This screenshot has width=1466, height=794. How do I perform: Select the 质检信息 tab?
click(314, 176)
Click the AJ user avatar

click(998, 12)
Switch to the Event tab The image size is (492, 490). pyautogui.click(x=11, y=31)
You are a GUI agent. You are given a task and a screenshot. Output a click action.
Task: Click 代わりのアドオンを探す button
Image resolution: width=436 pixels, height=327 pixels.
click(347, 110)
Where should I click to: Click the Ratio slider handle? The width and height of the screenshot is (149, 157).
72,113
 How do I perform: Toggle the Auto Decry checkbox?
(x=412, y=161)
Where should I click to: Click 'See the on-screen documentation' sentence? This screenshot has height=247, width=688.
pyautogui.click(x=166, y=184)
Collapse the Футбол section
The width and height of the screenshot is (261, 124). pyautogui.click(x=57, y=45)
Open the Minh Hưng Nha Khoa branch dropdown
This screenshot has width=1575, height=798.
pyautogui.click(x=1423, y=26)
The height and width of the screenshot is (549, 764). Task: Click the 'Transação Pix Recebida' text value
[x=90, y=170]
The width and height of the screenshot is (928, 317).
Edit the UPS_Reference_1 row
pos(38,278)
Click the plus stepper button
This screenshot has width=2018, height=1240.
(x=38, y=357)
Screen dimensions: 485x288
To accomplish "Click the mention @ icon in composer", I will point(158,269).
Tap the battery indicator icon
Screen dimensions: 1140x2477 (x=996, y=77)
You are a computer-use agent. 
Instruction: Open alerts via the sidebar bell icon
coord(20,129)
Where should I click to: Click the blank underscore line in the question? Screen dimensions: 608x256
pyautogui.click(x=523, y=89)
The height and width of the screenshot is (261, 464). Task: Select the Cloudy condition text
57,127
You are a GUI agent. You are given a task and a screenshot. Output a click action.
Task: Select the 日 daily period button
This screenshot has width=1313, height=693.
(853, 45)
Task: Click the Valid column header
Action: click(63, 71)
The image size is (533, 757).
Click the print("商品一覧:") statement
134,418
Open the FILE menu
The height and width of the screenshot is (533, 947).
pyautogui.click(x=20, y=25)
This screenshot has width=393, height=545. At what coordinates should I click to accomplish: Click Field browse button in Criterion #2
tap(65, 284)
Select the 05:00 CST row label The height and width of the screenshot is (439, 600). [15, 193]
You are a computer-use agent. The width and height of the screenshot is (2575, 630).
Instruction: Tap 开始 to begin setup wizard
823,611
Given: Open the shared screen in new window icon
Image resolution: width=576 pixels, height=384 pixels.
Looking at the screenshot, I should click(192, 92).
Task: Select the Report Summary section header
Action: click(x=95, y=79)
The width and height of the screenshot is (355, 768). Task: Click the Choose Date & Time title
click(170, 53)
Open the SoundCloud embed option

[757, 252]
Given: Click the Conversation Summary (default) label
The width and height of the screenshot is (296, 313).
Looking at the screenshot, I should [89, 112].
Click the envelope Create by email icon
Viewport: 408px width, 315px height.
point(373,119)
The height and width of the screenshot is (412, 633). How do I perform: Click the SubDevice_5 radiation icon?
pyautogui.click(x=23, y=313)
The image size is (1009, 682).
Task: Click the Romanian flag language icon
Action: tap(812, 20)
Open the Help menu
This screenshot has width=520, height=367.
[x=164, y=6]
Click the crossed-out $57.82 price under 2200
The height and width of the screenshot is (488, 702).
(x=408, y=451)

-=-=-=-=-

LO QUE SE PIDE
Reproduce de nuevo todo el material de arriba, línea por línea y sin ningún cambio, por favor.

TAREA RESUELTA
This screenshot has width=1466, height=794. How do I perform: Select the 质检信息 tab?
click(314, 176)
Click the AJ user avatar

click(998, 12)
Switch to the Event tab The image size is (492, 490). pyautogui.click(x=11, y=31)
You are a GUI agent. You are given a task and a screenshot. Output a click action.
Task: Click 代わりのアドオンを探す button
Image resolution: width=436 pixels, height=327 pixels.
click(347, 110)
Where should I click to: Click the Ratio slider handle? The width and height of the screenshot is (149, 157).
72,113
 How do I perform: Toggle the Auto Decry checkbox?
(x=412, y=161)
Where should I click to: Click 'See the on-screen documentation' sentence? This screenshot has height=247, width=688.
pyautogui.click(x=166, y=184)
Collapse the Футбол section
The width and height of the screenshot is (261, 124). pyautogui.click(x=57, y=45)
Open the Minh Hưng Nha Khoa branch dropdown
This screenshot has width=1575, height=798.
pyautogui.click(x=1423, y=26)
The height and width of the screenshot is (549, 764). Task: Click the 'Transação Pix Recebida' text value
[x=90, y=170]
The width and height of the screenshot is (928, 317).
Edit the UPS_Reference_1 row
pos(38,278)
Click the plus stepper button
This screenshot has width=2018, height=1240.
(x=38, y=357)
Screen dimensions: 485x288
To accomplish "Click the mention @ icon in composer", I will point(158,269).
Tap the battery indicator icon
Screen dimensions: 1140x2477 (x=996, y=77)
You are a computer-use agent. 
Instruction: Open alerts via the sidebar bell icon
coord(20,129)
Where should I click to: Click the blank underscore line in the question? Screen dimensions: 608x256
pyautogui.click(x=523, y=89)
The height and width of the screenshot is (261, 464). Task: Select the Cloudy condition text
57,127
You are a GUI agent. You are given a task and a screenshot. Output a click action.
Task: Select the 日 daily period button
This screenshot has width=1313, height=693.
(853, 45)
Task: Click the Valid column header
Action: click(63, 71)
The image size is (533, 757).
Click the print("商品一覧:") statement
134,418
Open the FILE menu
The height and width of the screenshot is (533, 947).
pyautogui.click(x=20, y=25)
This screenshot has width=393, height=545. At what coordinates should I click to accomplish: Click Field browse button in Criterion #2
tap(65, 284)
Select the 05:00 CST row label The height and width of the screenshot is (439, 600). [15, 193]
You are a computer-use agent. The width and height of the screenshot is (2575, 630).
Instruction: Tap 开始 to begin setup wizard
823,611
Given: Open the shared screen in new window icon
Image resolution: width=576 pixels, height=384 pixels.
Looking at the screenshot, I should click(192, 92).
Task: Select the Report Summary section header
Action: click(x=95, y=79)
The width and height of the screenshot is (355, 768). Task: Click the Choose Date & Time title
click(170, 53)
Open the SoundCloud embed option

[757, 252]
Given: Click the Conversation Summary (default) label
The width and height of the screenshot is (296, 313).
Looking at the screenshot, I should [89, 112].
Click the envelope Create by email icon
Viewport: 408px width, 315px height.
point(373,119)
The height and width of the screenshot is (412, 633). How do I perform: Click the SubDevice_5 radiation icon?
pyautogui.click(x=23, y=313)
The image size is (1009, 682).
Task: Click the Romanian flag language icon
Action: tap(812, 20)
Open the Help menu
This screenshot has width=520, height=367.
[x=164, y=6]
Click the crossed-out $57.82 price under 2200
The height and width of the screenshot is (488, 702).
(x=408, y=451)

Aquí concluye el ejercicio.